UCSF Installs Suspended Spinning Steel Sculpture in Library
UCSF commissioned New York-based artist Sarah Sze to create a steel sculpture to hang inside the Kalmanovitz Library on the Parnassus campus.
Six years ago, UCSF invited artist Sarah Sze to create a work for its Parnassus Heights campus. The result of her labors is now cascading down the three-story front window of Kalmanovitz Library, much like liquid metal.
“It’s really very difficult to explain,” said Kirk Hudson, facilities manager at the library. “I tell people it’s a two-dimensional abstraction of her three-dimensional found object pieces, which are very large and can consume a huge gallery, and yet they’re gossamer and seem almost weightless and they soar and swoop. And they look at me like, ‘Are you crazy?’ Sarah said she’s had the same problem her whole career.”
This much can be said: The piece is made of polished stainless steel. The exterior is visible from Parnassus Avenue and the interior from the library’s stairwell. And it was described in Sze’s original proposal as a suspended spinning metropolis, with tumbling landscapes of an imaginary world.
“I wanted it to be both a sculpture and a drawing,” Sze said. “The process was complicated in that I wanted it to be very light and diaphanous. I’ve never worked on something directly in a window before. The main thing was to make it fluid and elegant and span those huge spaces -- to do a permanent piece with an ephemeral quality. That was a real challenge.”
Born in Boston in 1969, Sze lives in Manhattan with her husband, Siddhartha Mukherjee, a doctor whose book, “The Emperor of All Maladies: A Biography of Cancer,” won this year’s Pulitzer Prize for general nonfiction. They have two daughters, ages 1 and 6.
Sze said her husband was researching parts of the book in the Kalmanovitz Library while she was doing drawings there. She settled on that location because she saw it as a kind of intellectual community center, a welcoming space that was a magnet for campus activity.

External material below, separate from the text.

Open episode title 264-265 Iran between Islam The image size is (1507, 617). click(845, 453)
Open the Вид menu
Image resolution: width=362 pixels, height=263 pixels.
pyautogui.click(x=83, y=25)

“After spending a lot of time walking around campus, I realized it doesn’t have a center, or an iconic or hierarchical layout,” Sze said. “I was an undergraduate at Yale, which is the exact opposite. And it’s interesting how Parnassus interfaces with public space. You don’t even realize you’re driving through a university. Parnassus doesn’t announce itself.”
She was also smitten by the landscaping around campus, with its lush growth and greenery, and by the spectacular views. Sze took a lot of pictures of nature, and some of those images inspired parts of her sculpture, which also mirrors the vines that climb up the side of the library.
Sze was struck by the beautiful windows on the side of the library overlooking Golden Gate Park and the anonymity of those on the Parnassus side. Her sculpture, which was installed recently and has yet to be titled, has changed that dramatically.
“The work itself is very dynamic,” Sze said. “At night it will be a silhouette. At different times it will cast shadows. I think about my art a lot in terms of an experience. Being around the piece is one of discovery and movement. It doesn’t give you all the information in any one place. And it’s entirely different on the inside and outside.”
She said the depictions in the piece have to do with climbing and falling, with construction and deconstruction, with coming up or going down in space, with navigating a building. She likes the way the work sneaks up on people walking by outside, sometimes prompting a double take and forcing them to reconsider space.
“It’s such an evocative piece,” said Hudson, who tried to make sure the five-day installation went as smoothly as possible. “There are so many components and motifs. And the light, whether outdoor or indoor, will hit it very differently in the morning, during the day or in the evening. I really feel this will be able to actively entertain me for years without getting tired of it.”
Artist Sarah Sze talks about her work during a reception inside the library on the Parnassus campus.
He said there is already a lot of excitement on campus about the piece. For him, it serves as a “personal touchstone” and “a place of contemplation.”
“It’s almost as if you took a bucket of paint and threw it against a wall and it dripped down, in a beautiful set of patterns, on the structural mullions of the building and just kept going,” said Hudson, who has made a DVD about the installation with hundreds of still photos.
Lynne Baer serves as art advisor to the UCSF Chancellor’s Committee on Art, Honors and Recognition, which commissioned the piece using discretionary funds from Chancellor Emeritus J. Michael Bishop, MD, who launched the public arts program at UCSF.
Baer is a longtime admirer of Sze, who received a MacArthur Foundation award, nicknamed a “genius grant,” in 2003 and whose creations can be found in the collections of major museums, including SFMOMA. She has had solo exhibitions all over the world, including Tokyo, London, Milan and New York, where the Whitney Museum of American Art showcased her work eight years ago.
“Artists always look at space and life a little differently. I’m always amazed at what they see,” said Baer, who has worked with the UCSF committee to commission 11 works, including an upcoming installation, for the Parnassus and Laurel Heights campuses. Sze will return to UCSF at a date still to be determined, so that people can meet her and discuss her work.
“I think it’s even better than what I had imagined,” Baer said. “In my mind I didn’t think it was going to be as dynamic and magical as it is.”